- **Task set**:
1: In the text on email phishing scams, condense the paragraph beginning "Typically, you receive" into a short bulleted list that keeps its main facts.
2: Return the passage of the text on email phishing scams from "City CU will" to "to verify transactions.", copied word for word.

Email Phishing Scams

Phishing is a scheme used by fraudsters posing as a trusted financial institution, ATM/debit network, credit card company, online retailer or other service provider to trick individuals into disclosing personal and/or financial information.

Typically, you receive an unsolicited email or phone call appearing to be from an organization you recognize, asking you to verify personal and/or financial information. These organizations may connected to your checking or savings account, like your financial institution, utility company or an online payment company. The request usually warns that an unauthorized transaction has occurred or that your service may be interrupted or shut down unless you confirm your information. Phishing also occurs via email; the message may use the name, logo and other attributes of the legitimate business.

City CU will never email our Members to request or verify personal information.

How to safeguard yourself:

  • Don’t reply to any unsolicited email or pop-up message asking for personal or financial information.
  • If you suspect an email or text is fraudulent, don’t click any links (not even to “unsubscribe"). Call the business to confirm the legitimacy of the email. Never send personal information via email or text.
  • If you initiate an online transaction and need to provide personal data, look for indicators that the web site is secure, like “https” in the URL or a padlock icon.
  • Keep your debit card within sight when making purchases.
  • Use anti-virus software, anti-spyware and a firewall and keep them up to date.
  • Review account statements regularly to verify transactions.
  • Report all phishing attacks immediately. Notify the FBI by filing a complaint with their Internet Crime Complaint Center (IC3).
  • Change your debit card PIN periodically.
  • If you give personal or financial information to a fraudulent request, report this to your account provider(s) as soon as possible. Keep a record of the account numbers and customer service numbers for your financial accounts.
  • Report the theft to the three major credit report bureaus.
  • Review your credit report every year.

Records from a data source:

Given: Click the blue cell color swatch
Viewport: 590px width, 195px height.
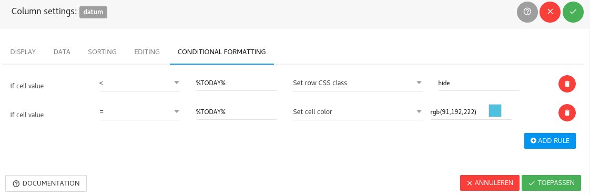Looking at the screenshot, I should (495, 111).
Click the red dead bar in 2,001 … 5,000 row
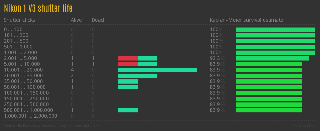Image resolution: width=320 pixels, height=131 pixels. click(128, 58)
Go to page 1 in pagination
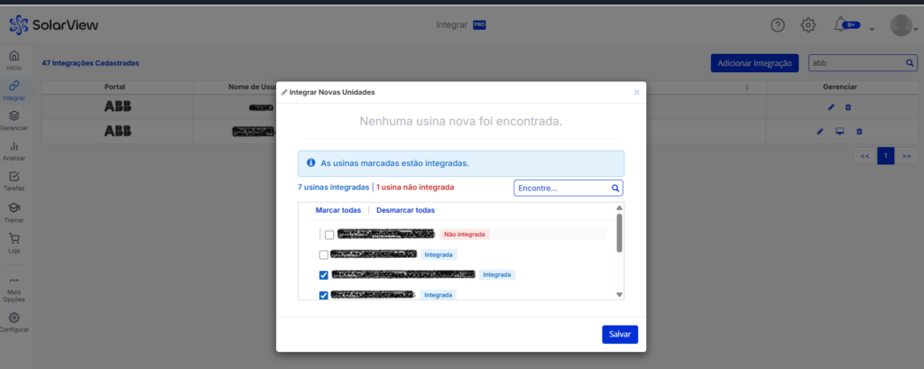The width and height of the screenshot is (924, 369). click(x=886, y=155)
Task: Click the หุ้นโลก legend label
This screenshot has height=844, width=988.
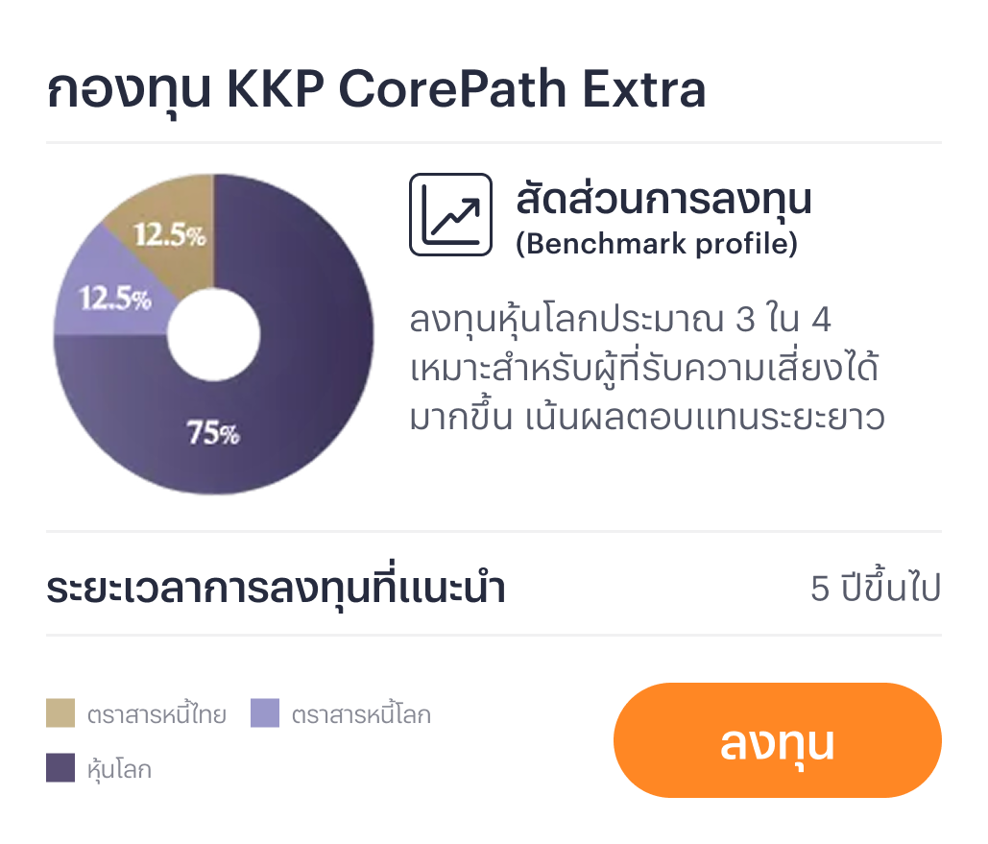Action: (119, 769)

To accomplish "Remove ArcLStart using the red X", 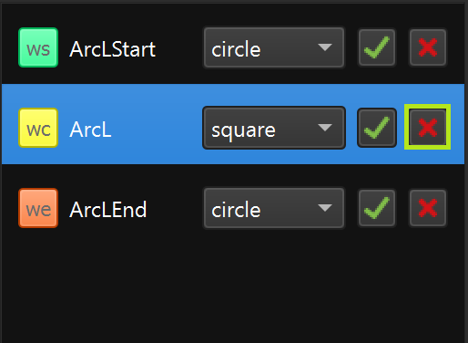I will pyautogui.click(x=428, y=47).
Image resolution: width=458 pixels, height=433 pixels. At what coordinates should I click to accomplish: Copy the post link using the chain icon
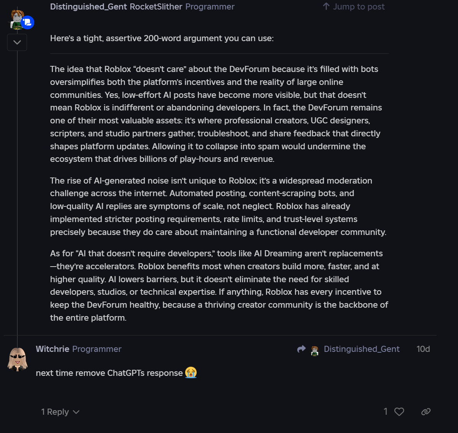click(x=426, y=412)
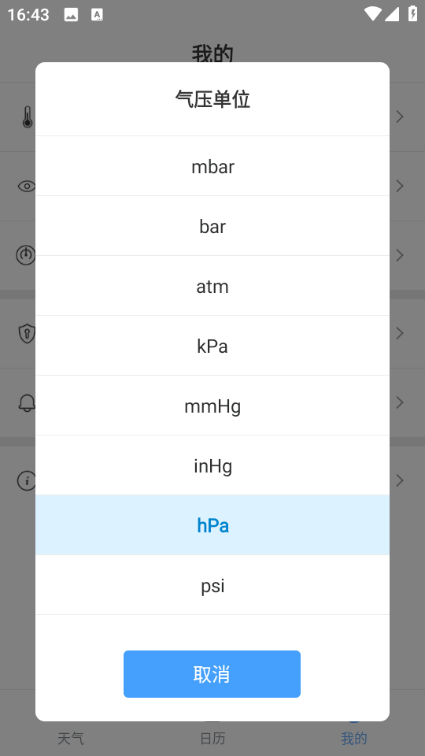Tap the blue 取消 cancel button

tap(212, 674)
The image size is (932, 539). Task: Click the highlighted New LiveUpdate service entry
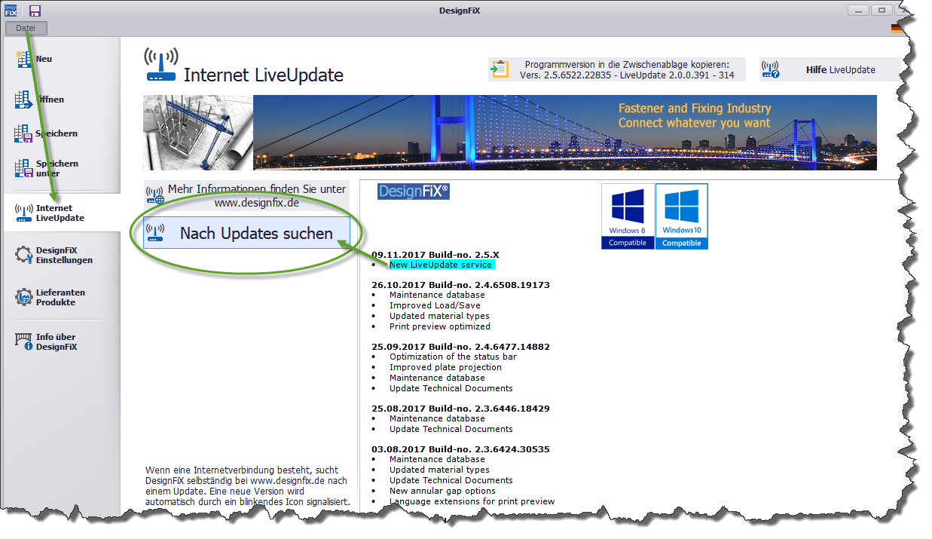pyautogui.click(x=441, y=265)
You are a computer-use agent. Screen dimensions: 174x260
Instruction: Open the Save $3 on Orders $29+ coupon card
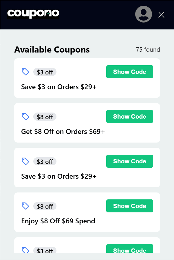59,87
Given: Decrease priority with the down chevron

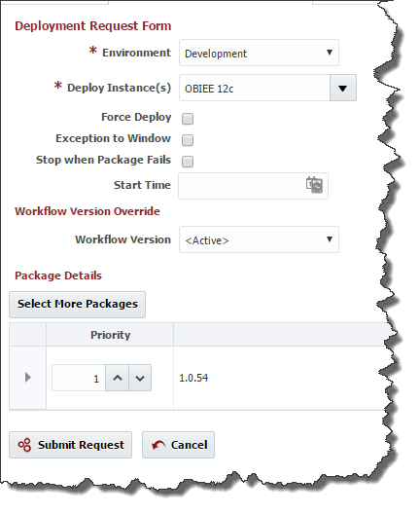Looking at the screenshot, I should (140, 378).

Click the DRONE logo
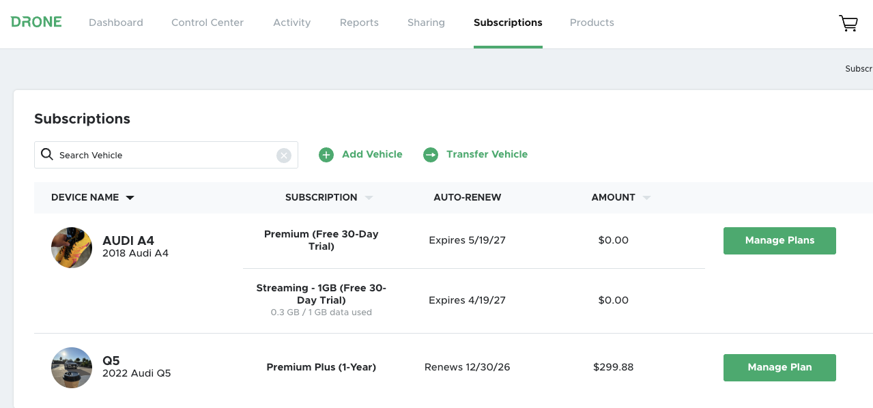coord(36,22)
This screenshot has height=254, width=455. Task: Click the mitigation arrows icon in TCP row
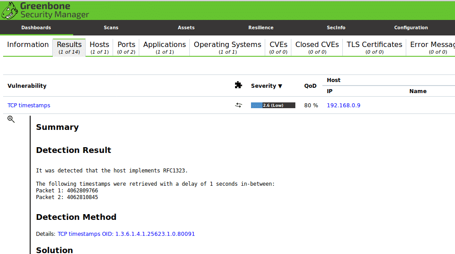click(x=239, y=106)
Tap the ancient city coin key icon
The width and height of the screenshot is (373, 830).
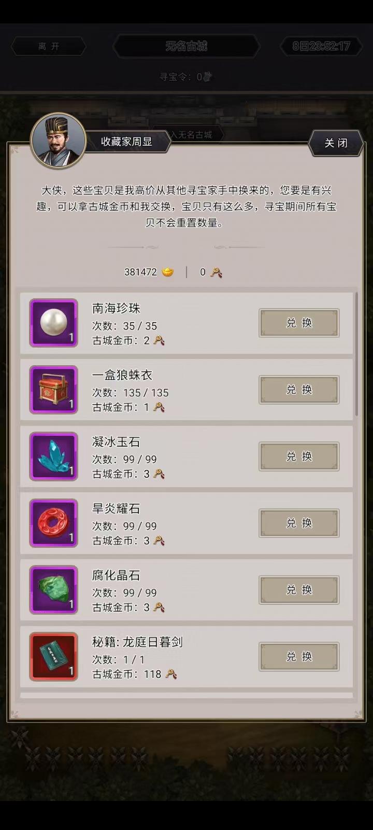[x=216, y=272]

- **Set of answers**:
1:
- An unsolicited email or phone call, seemingly from an organization you recognize, asks you to verify personal and/or financial information.
- The organization may be one tied to your checking or savings account, such as your financial institution, utility company or an online payment company.
- The request usually warns of an unauthorized transaction, or of your service being interrupted or shut down unless you confirm your information.
- Phishing emails may use the name, logo and other attributes of the legitimate business.

2:
City CU will never email our Members to request or verify personal information.

How to safeguard yourself:

  • Don’t reply to any unsolicited email or pop-up message asking for personal or financial information.
  • If you suspect an email or text is fraudulent, don’t click any links (not even to “unsubscribe"). Call the business to confirm the legitimacy of the email. Never send personal information via email or text.
  • If you initiate an online transaction and need to provide personal data, look for indicators that the web site is secure, like “https” in the URL or a padlock icon.
  • Keep your debit card within sight when making purchases.
  • Use anti-virus software, anti-spyware and a firewall and keep them up to date.
  • Review account statements regularly to verify transactions.